POLS 562 Professors D. King and D. Unger

Spring 2004 Office hours:

Wednesday, 6:30-9:10 Unger: Tu 2:15-3:15, W 5-6

DuSable 300 dunger@niu.edu, 753-7042

King: M 11:00-12, Th. 3:00-4:00

dking@niu.edu, 753-7054 Political Culture

In this graduate seminar, we will view politics as a cultural manifestation and engage in comparative analysis of the cultural basis of political behavior and national political systems. Special attention will be given to understanding the religion of Islam, its intellectual aspects (theology) and the contemporary politics of Muslim societies, especially those in Southeast Asia. After Spring break, the course schedule and outline is subject to change to accommodate the preferences of a visiting Muslim professor from Southeast Asia (sponsored by the CSEAS). Also, there are likely to be some modifications in the assigned readings as we go along. .

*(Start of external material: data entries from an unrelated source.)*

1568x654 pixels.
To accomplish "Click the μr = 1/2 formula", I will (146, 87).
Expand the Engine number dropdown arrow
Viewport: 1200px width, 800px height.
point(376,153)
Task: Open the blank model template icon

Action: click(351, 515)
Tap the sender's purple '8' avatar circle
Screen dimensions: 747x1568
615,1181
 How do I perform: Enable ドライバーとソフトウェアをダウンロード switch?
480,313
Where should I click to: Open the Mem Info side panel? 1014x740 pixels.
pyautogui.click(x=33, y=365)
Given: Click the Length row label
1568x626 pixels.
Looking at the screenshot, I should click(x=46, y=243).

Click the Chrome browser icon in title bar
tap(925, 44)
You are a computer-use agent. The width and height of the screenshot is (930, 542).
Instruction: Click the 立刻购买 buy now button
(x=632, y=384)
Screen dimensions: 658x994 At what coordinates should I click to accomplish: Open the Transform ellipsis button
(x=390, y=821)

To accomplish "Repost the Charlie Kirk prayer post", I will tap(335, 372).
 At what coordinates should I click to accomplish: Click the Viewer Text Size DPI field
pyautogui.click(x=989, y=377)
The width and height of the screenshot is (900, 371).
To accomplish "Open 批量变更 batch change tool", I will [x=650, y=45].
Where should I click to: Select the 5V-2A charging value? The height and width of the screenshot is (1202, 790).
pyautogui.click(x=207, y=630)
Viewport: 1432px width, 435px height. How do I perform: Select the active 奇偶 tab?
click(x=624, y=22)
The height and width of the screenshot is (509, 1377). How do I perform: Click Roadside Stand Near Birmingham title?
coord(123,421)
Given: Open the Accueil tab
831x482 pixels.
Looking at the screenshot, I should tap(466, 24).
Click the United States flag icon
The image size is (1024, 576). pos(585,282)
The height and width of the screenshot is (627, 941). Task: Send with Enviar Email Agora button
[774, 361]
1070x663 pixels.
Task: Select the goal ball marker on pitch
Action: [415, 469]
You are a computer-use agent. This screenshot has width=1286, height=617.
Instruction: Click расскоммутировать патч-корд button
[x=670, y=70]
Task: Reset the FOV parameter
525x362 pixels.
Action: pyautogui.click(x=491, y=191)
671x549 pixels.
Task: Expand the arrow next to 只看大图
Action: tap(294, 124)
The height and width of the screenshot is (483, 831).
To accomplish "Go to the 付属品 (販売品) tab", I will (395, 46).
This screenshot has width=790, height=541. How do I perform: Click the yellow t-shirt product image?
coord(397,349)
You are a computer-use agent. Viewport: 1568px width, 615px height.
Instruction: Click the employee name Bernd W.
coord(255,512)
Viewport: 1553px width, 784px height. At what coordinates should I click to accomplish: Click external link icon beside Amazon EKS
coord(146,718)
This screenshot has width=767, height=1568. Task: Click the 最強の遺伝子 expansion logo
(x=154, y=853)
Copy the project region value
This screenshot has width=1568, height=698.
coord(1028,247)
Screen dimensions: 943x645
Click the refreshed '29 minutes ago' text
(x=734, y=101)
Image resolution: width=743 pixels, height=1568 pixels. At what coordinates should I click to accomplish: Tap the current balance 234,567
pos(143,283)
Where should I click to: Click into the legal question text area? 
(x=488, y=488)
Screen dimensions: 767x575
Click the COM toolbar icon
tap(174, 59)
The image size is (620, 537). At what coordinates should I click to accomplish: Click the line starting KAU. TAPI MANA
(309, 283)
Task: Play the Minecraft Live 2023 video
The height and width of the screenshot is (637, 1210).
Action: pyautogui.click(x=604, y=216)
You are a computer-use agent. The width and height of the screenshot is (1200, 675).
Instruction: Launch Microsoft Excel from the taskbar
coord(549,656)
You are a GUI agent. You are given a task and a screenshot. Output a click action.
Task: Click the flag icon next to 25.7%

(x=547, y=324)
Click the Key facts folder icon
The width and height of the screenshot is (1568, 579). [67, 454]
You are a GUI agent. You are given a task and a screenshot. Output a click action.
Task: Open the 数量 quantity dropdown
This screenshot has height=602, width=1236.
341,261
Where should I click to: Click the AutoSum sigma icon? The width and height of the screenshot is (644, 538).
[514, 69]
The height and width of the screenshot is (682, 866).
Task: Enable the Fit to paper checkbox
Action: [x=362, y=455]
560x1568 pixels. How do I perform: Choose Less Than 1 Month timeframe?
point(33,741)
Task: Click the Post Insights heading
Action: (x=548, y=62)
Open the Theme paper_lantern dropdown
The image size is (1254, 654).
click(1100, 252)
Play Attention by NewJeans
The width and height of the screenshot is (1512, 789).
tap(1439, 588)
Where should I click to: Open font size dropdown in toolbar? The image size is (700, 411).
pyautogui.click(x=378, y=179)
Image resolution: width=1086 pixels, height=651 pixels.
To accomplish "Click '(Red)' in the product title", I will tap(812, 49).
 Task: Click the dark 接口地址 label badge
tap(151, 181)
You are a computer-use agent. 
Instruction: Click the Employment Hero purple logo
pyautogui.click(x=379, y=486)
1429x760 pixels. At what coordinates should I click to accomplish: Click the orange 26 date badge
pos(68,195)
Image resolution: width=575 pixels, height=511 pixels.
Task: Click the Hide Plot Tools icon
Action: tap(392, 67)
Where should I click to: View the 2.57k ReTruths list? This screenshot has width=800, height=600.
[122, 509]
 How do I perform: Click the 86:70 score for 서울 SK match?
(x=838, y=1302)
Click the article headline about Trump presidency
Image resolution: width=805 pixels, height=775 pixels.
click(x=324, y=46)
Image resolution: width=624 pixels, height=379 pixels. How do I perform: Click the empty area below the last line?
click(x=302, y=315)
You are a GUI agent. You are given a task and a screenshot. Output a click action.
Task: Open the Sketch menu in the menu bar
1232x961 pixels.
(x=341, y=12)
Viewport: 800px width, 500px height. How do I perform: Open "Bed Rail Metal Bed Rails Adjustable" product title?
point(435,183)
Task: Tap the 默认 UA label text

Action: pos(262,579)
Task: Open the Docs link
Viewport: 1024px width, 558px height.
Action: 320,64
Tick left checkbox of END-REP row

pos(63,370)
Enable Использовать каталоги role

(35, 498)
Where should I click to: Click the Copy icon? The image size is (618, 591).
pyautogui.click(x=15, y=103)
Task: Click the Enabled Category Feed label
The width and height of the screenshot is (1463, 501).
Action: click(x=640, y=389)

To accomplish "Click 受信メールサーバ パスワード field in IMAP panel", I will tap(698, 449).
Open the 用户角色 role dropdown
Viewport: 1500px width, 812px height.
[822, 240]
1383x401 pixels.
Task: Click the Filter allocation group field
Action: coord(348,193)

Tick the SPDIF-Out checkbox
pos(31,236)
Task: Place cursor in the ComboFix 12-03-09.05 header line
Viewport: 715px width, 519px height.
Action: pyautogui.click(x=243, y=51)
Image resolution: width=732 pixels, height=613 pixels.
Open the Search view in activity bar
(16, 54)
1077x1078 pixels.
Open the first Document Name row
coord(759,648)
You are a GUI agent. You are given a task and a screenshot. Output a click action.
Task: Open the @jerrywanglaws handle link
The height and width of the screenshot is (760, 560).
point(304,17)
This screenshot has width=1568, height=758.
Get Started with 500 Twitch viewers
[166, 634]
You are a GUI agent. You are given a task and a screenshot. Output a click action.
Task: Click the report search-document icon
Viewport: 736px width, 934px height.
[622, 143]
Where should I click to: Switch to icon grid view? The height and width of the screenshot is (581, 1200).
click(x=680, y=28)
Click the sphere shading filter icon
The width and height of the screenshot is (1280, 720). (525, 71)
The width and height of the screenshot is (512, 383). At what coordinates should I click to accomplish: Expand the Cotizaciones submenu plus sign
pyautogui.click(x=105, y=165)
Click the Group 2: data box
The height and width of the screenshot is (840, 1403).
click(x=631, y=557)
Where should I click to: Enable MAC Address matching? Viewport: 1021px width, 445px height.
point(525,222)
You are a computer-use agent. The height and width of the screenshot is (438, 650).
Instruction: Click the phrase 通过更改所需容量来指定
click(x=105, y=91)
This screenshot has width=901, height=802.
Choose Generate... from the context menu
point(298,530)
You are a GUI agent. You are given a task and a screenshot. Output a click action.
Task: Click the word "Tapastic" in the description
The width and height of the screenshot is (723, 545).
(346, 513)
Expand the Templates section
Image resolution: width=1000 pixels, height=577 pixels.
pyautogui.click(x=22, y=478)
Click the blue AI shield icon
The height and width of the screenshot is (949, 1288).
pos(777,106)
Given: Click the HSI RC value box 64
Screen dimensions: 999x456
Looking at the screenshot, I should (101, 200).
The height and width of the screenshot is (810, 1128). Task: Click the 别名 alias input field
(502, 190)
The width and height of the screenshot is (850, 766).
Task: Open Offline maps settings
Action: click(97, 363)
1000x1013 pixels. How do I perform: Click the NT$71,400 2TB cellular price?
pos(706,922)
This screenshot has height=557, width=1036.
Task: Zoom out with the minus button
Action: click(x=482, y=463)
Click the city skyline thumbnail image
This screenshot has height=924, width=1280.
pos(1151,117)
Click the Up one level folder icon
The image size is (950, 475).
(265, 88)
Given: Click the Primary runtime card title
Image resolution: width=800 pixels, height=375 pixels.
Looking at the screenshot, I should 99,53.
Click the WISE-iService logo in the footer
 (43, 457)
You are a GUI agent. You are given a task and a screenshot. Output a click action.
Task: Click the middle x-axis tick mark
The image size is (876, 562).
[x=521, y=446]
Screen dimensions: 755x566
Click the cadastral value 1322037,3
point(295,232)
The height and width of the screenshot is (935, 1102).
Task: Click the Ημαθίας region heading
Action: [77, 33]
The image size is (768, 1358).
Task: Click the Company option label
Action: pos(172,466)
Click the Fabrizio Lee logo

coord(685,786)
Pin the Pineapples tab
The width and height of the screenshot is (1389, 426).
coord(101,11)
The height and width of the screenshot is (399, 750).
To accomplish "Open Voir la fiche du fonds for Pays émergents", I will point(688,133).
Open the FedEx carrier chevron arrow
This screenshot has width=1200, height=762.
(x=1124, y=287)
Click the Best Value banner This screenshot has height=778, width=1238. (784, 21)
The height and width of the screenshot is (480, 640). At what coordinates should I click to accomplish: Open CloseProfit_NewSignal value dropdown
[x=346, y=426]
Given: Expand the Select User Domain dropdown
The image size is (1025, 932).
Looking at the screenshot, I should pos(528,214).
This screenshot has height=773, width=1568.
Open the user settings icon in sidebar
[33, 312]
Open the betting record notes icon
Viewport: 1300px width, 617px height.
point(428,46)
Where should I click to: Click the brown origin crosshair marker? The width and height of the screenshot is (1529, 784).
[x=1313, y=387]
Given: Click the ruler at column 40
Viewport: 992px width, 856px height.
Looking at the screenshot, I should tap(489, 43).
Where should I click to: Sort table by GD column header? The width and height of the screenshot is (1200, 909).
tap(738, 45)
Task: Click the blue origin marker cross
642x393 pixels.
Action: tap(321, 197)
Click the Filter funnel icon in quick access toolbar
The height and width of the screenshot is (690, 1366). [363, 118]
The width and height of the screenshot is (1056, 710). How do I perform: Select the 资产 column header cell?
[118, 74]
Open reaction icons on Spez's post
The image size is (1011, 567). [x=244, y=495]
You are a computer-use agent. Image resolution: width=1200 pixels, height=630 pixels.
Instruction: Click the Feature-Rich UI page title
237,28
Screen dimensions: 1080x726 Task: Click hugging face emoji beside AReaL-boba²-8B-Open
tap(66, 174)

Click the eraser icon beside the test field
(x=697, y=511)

Note: Everyone is expected to read the "required" readings in advance and to come to the seminar prepared to summarize, critique and integrate them. Students planning on taking the doctoral candidacy exam in comparative politics are expected to become familiar with all the readings listed on this syllabus, both "required" and "supplementary." Toward the end of the semester we will supply these students with a list of questions that are representative of the kinds of questions they will encounter on the exam.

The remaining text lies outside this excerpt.